Ancak bu gerilim iktidardaki AKP’den çok MHP’de baş gösteriyor. Barzani ile işbirliği yapılan 2008 yılından itibaren ve özellikle Türkiye’ye göz göre göre kazığın atıldığı PKK’yla Açılım ve Çözüm Süreci’nin başlangıcından itibaren MHP yöneticileri ve düşünce adamları AKP iktidarını bu konuda beyhude yere ikaz edip durdular.
2011-2012 döneminde Ankara’daki bazı sefaretlerin askeri ataşeleri ile bir-iki kez bir araya geldiğimde konu Irak’ın kuzeyinden açıldığında, “Bize göre Irak’ın kuzeyinde yeni bir devlet kuruluyor. Üstelik bu Türkiye’nin eliyle oluyor gibi…” demişlerdi. Haksız da değillerdi. Bugünlerde “Ülke güvenliği söz konusu olunca ekonomiymiş, ticaretmiş, şuymuş buymuş önemli değil!” diyen Cumhurbaşkanı Erdoğan ve o dönemin Dışişleri Bakanı-sonra Başbakanı Ahmet Davutoğlu’nun Türkiye’yi getirdiği “değerli yalnızlık” içerisinde, Azerbaycan dışında tek müttefik Barzani idi!

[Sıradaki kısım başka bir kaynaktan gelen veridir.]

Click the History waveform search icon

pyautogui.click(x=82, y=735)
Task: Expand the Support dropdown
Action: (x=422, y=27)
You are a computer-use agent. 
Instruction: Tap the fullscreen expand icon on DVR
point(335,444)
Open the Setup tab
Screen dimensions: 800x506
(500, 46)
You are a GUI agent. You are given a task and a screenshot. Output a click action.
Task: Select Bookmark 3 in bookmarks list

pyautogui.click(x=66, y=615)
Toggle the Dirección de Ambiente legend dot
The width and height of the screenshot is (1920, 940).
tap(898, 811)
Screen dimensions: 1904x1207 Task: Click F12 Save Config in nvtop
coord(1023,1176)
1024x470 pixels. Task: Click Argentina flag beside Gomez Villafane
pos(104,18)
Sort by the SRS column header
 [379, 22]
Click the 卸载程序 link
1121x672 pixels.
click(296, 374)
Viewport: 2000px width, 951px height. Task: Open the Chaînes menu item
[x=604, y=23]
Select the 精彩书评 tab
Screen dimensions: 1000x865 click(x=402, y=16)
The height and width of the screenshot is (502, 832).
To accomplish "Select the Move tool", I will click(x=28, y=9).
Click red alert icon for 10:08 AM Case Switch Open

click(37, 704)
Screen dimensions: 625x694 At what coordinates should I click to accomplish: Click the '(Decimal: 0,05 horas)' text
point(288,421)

Davutoğlu’nun Mesud Abi (Kak Mesud)’si Barzani ile kazan – kazan (win win) gibi Erdoğan ve AKP’nin o zamanlar pek sevdiği ilişkiler eksiksiz işlemeye başlamıştı. Çoğunluğu Diyarbakır merkezli, AKP’ye yakın işadamları Erbil’i Ankara’dan daha sık ziyaret ediyorlardı.
Bizler ise “Barzani’yi bu kadar semirtirseniz yarın bağımsızlığını ilan eder!” diye feryat ederken, AKP’nin Irak sınırına yakın kentlerinden milletvekili seçilenleri “Ne var bağımsız olursa? Başka ülkelere kaptıracağımıza, Türkiye’ye bağımlı bir devletin ne zararı var?” diyebiliyordu. Bu çıkışa Erdoğan ve AKP ses çıkarmadığı gibi onu kongrelerine davet edip “Bu millet seninle gurur duyuyor!” diye Barzani’yi göklere çıkartıyorlardı. İnşallah beslenen karga gözleri oymaz!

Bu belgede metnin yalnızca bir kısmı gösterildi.